Isolating Java APIs
Haim Zamir
Java packages sorely need an isolated, executable API to show the forest despite the trees, to facilitate API design, implementation, consumption and maintenance.
The closest analogue to what we are proposing, for all its faults, is the C++ header file.
This article sets out to accomplish the following:
1. Analyze the good and the bad of our model: C++ header files (intended for API use)
2. Provide an overview of applicable Java facilities, to see where they can help
3. Propose a Java convention which implements our concept of pure API headers at their finest: acting as an aid in design, implementation, consumption and maintenance of Java packages.

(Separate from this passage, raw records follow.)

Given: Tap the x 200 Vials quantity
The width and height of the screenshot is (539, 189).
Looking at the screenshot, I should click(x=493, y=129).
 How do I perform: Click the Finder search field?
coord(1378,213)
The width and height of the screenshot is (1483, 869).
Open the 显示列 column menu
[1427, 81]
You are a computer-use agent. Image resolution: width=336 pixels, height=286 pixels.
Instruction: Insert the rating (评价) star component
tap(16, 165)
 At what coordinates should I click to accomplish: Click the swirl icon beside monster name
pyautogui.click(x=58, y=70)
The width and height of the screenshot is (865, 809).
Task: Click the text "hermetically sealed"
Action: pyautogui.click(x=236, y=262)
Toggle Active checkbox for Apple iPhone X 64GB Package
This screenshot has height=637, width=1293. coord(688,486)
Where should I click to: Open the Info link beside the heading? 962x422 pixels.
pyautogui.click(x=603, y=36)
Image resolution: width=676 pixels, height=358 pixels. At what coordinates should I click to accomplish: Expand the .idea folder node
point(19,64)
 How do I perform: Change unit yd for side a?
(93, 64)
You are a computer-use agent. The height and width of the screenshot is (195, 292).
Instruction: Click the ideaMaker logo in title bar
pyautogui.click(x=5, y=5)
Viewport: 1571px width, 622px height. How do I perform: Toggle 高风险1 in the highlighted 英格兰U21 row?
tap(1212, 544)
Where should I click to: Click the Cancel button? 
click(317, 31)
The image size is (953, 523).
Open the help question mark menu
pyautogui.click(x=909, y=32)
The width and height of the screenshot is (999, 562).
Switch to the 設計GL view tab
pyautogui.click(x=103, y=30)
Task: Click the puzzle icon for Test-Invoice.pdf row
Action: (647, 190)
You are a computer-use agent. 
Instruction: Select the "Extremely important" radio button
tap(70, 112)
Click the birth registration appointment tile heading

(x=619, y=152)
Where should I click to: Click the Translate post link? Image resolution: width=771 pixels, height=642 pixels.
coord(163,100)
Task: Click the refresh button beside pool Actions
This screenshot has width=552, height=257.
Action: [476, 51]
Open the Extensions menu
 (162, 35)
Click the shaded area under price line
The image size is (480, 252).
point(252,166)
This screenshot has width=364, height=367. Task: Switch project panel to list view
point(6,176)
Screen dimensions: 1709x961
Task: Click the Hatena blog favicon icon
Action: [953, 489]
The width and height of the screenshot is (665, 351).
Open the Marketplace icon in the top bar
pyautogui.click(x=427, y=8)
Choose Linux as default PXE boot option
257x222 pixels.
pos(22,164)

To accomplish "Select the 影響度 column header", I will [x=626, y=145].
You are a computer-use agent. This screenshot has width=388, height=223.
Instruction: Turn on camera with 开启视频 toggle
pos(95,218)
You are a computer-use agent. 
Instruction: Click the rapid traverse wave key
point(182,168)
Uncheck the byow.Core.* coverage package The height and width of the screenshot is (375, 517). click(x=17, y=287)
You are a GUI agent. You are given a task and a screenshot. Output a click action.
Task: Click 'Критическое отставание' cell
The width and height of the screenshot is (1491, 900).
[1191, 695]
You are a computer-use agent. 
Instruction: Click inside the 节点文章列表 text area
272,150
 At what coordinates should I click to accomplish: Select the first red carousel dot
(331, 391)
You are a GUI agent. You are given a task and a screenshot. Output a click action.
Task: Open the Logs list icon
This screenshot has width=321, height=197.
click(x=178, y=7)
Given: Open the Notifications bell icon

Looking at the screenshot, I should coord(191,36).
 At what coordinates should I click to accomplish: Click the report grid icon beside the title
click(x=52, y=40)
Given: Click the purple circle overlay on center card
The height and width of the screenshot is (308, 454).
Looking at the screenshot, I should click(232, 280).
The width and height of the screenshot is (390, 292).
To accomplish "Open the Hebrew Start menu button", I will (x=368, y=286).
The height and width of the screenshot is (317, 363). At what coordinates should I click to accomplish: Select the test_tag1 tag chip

C++ programmers rely on header files to provide the most basic documentation for library APIs. It is true that in practice, without the application of rigorous discipline, C++ header files may fall short as pure API documents. This is due primarily to two factors:
1. Limitations of C++ as an API specification tool
2. Limited application of applicable techiniques by C++ programmers
Careful design[1] can produce a short, elegant header file expressing the API of a library. Elegance is not an option whose purpose is to enhance the experience of the class user, it is a necessity for clear thinking about class design. Sophisticated design tools notwithstanding, the C++ header file is still a primary and necessary canvas for the art of class design.
Strictly speaking, Java does not have the concept of a header file, it does, however, support two very helpful mechanisms:
1. Javadoc: This tool mitigates some of the need for headers for documentation
2. Interfaces: Used judiciously, they are a valuable API design tool.
While javadoc can address some of the need for a header-file like construct, it falls short in important areas, namely:
· Javadoc output is HTML; it is not seamlessly integrated with the code itself, and requires a browser.
· A pure executable API document facilitates design. Running javadoc to browse the public API portions of the code you are developing is a very awkward way to refine one’s design.
Java Interfaces are promoted as either the answer to multiple inheritance, or as a compensating feature. However, even more noteworthy is their potential to serve as a replacement for what we are missing—header files!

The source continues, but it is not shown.